The sffdr package implements the surrogate functional false discovery
rate (sfFDR) procedure. This methodology integrates GWAS summary
statistics from related traits (i.e., pleiotropy) to increase
statistical power within the functional FDR framework. The inputs into
sffdr are a set of p-values from a GWAS of interest and a
set of p-values from one or many informative GWAS.
The significance quantities estimated by sffdr can be
used for a variety of analyses:
The methods implemented in this package are described in:
Bass AJ, Wallace C. Exploiting pleiotropy to enhance variant discovery with functional false discovery rates. Nature Computational Science; 2025.
Note that this work is an extension of the functional FDR methodology
and the software builds on some of the functions in the
fFDR package found at https://github.com/StoreyLab/fFDR.

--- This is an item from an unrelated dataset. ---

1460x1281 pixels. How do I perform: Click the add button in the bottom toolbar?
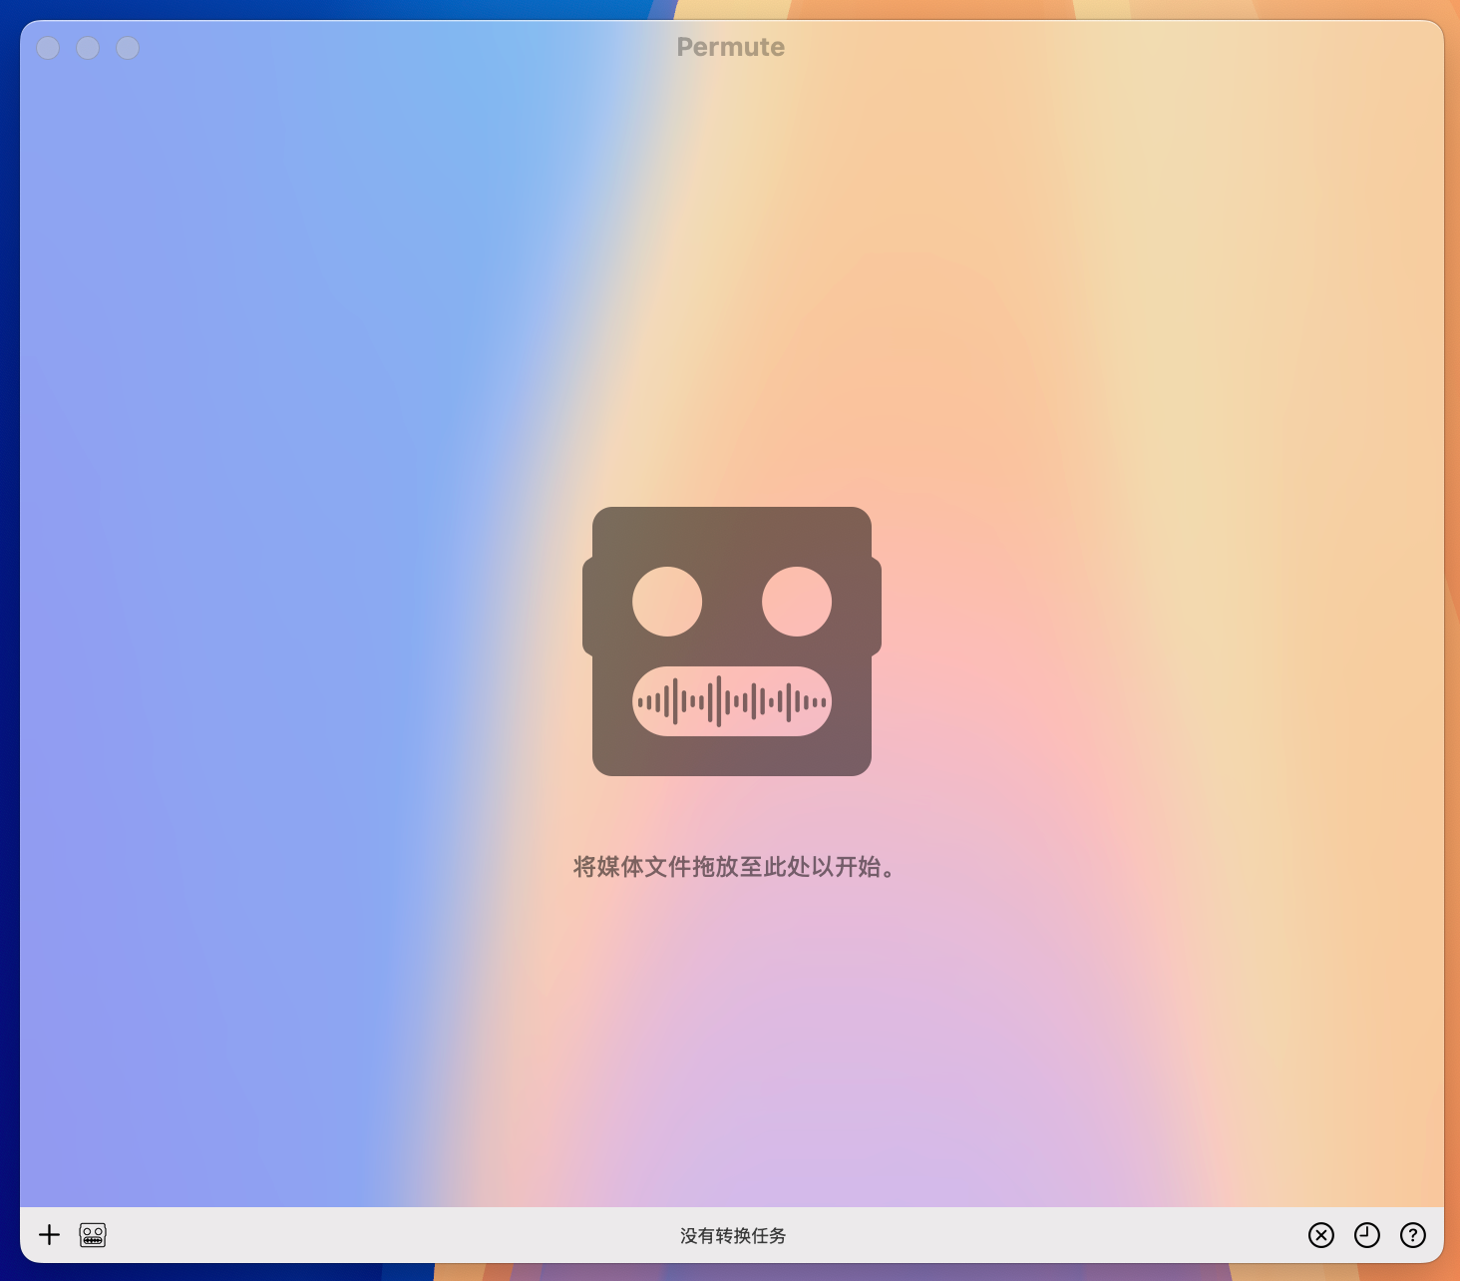49,1235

To report any bugs or issues related to usage please report it on GitHub at https://github.com/ajbass/sffdr.
You can install the development version of sffdr from
GitHub:
# install development version of package
install.packages("devtools")
devtools::install_github("ajbass/sffdr")To demonstrate the package, we will use a sample dataset containing 10,000 SNPs for body mass index (BMI) as the primary trait of interest, with body fat percentage (BFP), cholesterol, and triglycerides as informative traits.
library(sffdr)
data(bmi)
# Define primary p-values and informative p-values
p <- sumstats$bmi
z <- as.matrix(sumstats[,-1])
head(sumstats)The first step is to model the relationship between the functional
proportion of null tests and the informative traits. We use
pi0_model to create a model and fpi0est to
estimate \(\pi_{0}(z)\).
# Create model: adaptively chooses knots at small quantiles where signal is expected
mpi0 <- pi0_model(z)
# Estimation of functional pi0
fpi0 <- fpi0est(p, mpi0)Note on Knots: Ideally, knots should cover the
distribution of non-null p-values in your informative studies. Our
algorithm uses an FDR threshold to choose the location of the knots and
the number of knots. Depending on the study, you may want to changes
these values (see ?pi0_model). Note that this toy example
contains only 10,000 p-values, so the knot locations are not optimal
since the function was designed for GWAS-scale data.
With the functional \(\pi_{0}\) estimated, we can now calculate the FDR quantities and functional p-values.
# Apply sfFDR
sffdr_out <- sffdr(p, fpi0 = fpi0$fpi0)
# Extract results
results <- data.frame(
p_value = p,
fp_value = sffdr_out$fpvalues,
fq_value = sffdr_out$fqvalues,
flfdr = sffdr_out$flfdr
)
# Plot significance results (focusing on high-significance SNPs)
plot(sffdr_out)In standard GWAS, SNPs are often correlated due to LD. To account for
this, you should provide a vector indicating which SNPs are
LD-independent (e.g., via pruning). sffdr uses these
independent SNPs to fit the model, then computes the significance
quantities for the entire dataset.
# logical vector: TRUE if SNP is LD-independent
# (In this example, all SNPs are already independent)
indep_snps <- rep(TRUE, length(p))
# Fit model using LD-independent subset
mpi0 <- pi0_model(z = z, indep_snps = indep_snps)
fpi0 <- fpi0est(p, mpi0, indep_snps = indep_snps)
# Estimate quantities for all SNPs
sffdr_out <- sffdr(p, fpi0 = fpi0$fpi0)Note on choosing independent SNPs: There are two
strategies: (1) prune using plink (e.g.,
--indep-pairwise 200kb 1 0.3) and use the pruned set of
SNPs as the independent set, or (2) use informed sampling of the
informative traits (e.g., clumping or based on LD blocks). The latter is
likely better when the primary study has low power.
The selection of knots in the B-spline basis is an important tuning parameter in sffdr. If your surrogate GWAS has extremely high power (very small p-values), we recommend placing more knots at the lower end of the p-value distribution to capture the local density of signals.
# Create model (can include other variables (e.g., MAF) or specify more complicated models)
fmod <- "~ns(bfp, knots = c(0.01, 0.025, 0.05, 0.1))"
fpi0_mod <- fpi0est(p = p,
z = mpi0$zt,
pi0_model = fmod)Note on incorporating additional variables: Other informative covariates can be included in the model (e.g., MAF, LD score, etc.). While the LD score annotations can be used (e.g., the baselineLD model), we have found that using the expected \(\chi^{2}\) given the annotations performs better in practice and simplifies the model fitting.